透析患者さんでない方は、腱鞘炎が原因となるため、中年女性に多発し使用頻度の高い親指が多く、透析患者さんでは腱鞘に対するアミロイドの沈着が原因のため長期透析の方に多く、どの指でも発症し、同時に何本かの指に発症する場合があります。
他の透析アミロイドーシスと同様、ばね指も症状が軽快することがないため、指の屈曲障害が日常生活に差し障ったり、弾撥現象がみられる様なら手術適応と考えます。第二関節が屈曲している場合は、ばね指の手術をしない限りまっすぐにならず、屈曲が進行します。長期に指の屈曲を放置すると手術後に伸展しない場合があるので、たとえ弾撥現象がなくとも早めに手術をする必要があります。
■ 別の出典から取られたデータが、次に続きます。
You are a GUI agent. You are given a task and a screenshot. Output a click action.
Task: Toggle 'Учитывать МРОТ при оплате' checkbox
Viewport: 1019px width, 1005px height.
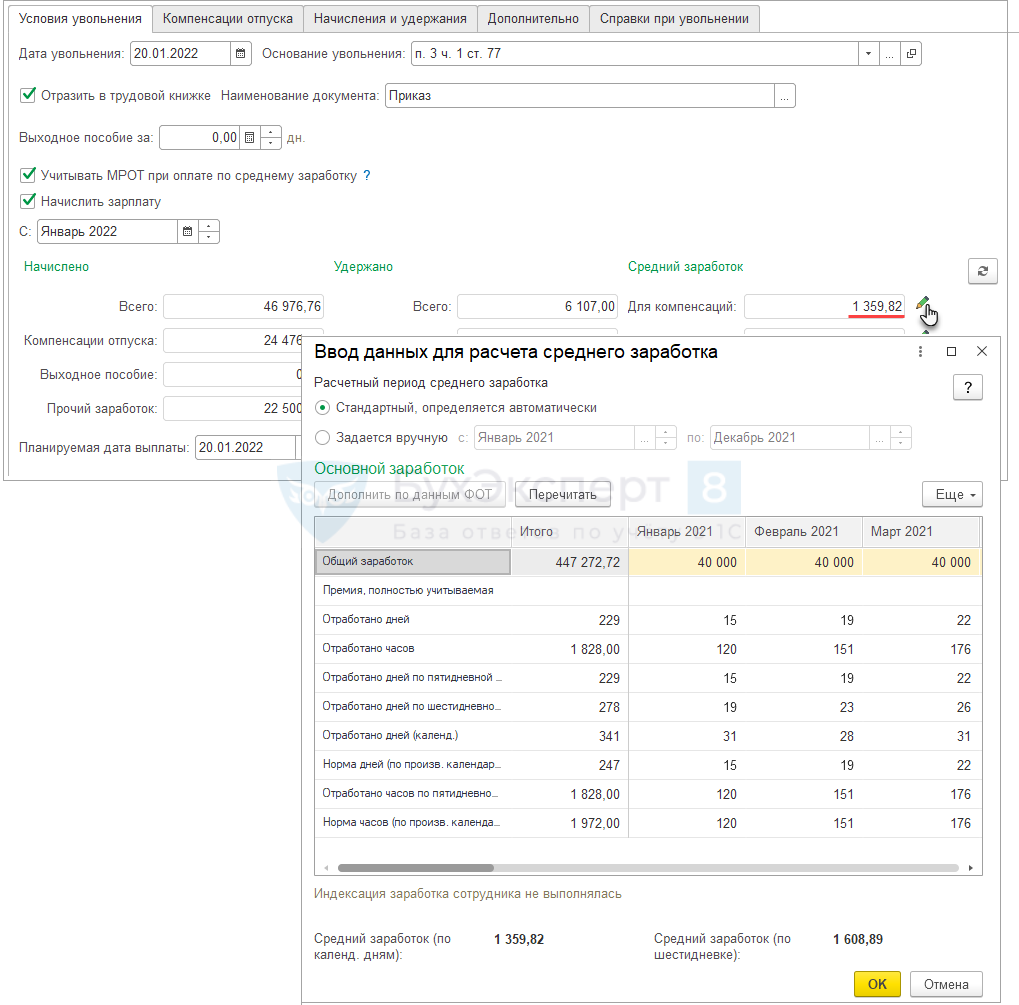pos(28,175)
手指の場合、筋肉量が少ないため指が曲がらない状態を放置すると、ばね指の手術をして腱鞘の圧迫を解除しても、筋力低下で手指の屈曲が十分に回復しないことがあります。筋力が低下する前に手術をすることが大切です。
写真 第4指のPIP関節の屈曲
手指の腱鞘の構造
ばね指の手術を理解するためには指の解剖を理解することが必要です。
手指は、MP関節(中手指節関節)、PIP関節(近位指節間関節)、DIP関節(遠位指節間関節)の3つの関節より構成されています(図2参照)。
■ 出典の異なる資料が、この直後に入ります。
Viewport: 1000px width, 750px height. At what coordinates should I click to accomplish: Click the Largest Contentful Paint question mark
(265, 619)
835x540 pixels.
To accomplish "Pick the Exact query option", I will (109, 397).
屈筋腱は、浅および深指屈筋腱の2種類があり、これらをとり巻く腱鞘はMP関節のやや中枢に始まり、指屈筋腱とともに、末梢へのびています。この腱鞘には繊維が斜めに交叉し網目状を呈する十字部C(pars cruciformis)とよばれる薄い部位と、繊維が厚く指屈曲腱の前方を輪状にとり巻くように横走し腱の両側の指骨または掌側板に停止する輪状部A(pars annularis)とよばれる部位にわけられます。輪状部は指が屈曲する時、指屈筋腱が指骨より浮き上がらぬように保持し、指屈筋腱が輪状部内を滑るような状態となります。いわば、輪状部は指屈筋腱に対する滑車の様な働きするので滑車(pulley)ともよばれます。十字部および輪状部は存在する部位によって番号がつけられています(図3参照)。
図2 手指の関節
図3 手指の腱鞘
ばね指の手術
ばね指は輪状部の腱鞘にアミロイド沈着することにより肥厚し、腱鞘の中を指屈筋腱が自由に滑走できなくなることにより発症します。
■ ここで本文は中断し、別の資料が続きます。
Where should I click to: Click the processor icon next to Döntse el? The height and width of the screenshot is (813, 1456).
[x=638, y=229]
手術により弾撥現象をおこしている部位の腱鞘を切開すれば通過障害は解除されます。A1靱帯が弾撥現象の責任病変となっている事が多く、A1靱帯の切開のみで弾撥現象が解消されることがほとんどです。
ばね指の手術の時に腱鞘を切開して問題ありませんかという質問をよく受けます。
図3のように屈筋腱にはいくつも腱鞘があるので、1,2ヶ所の腱鞘を切ってもそれによって屈筋腱が指骨より逸脱することはありません。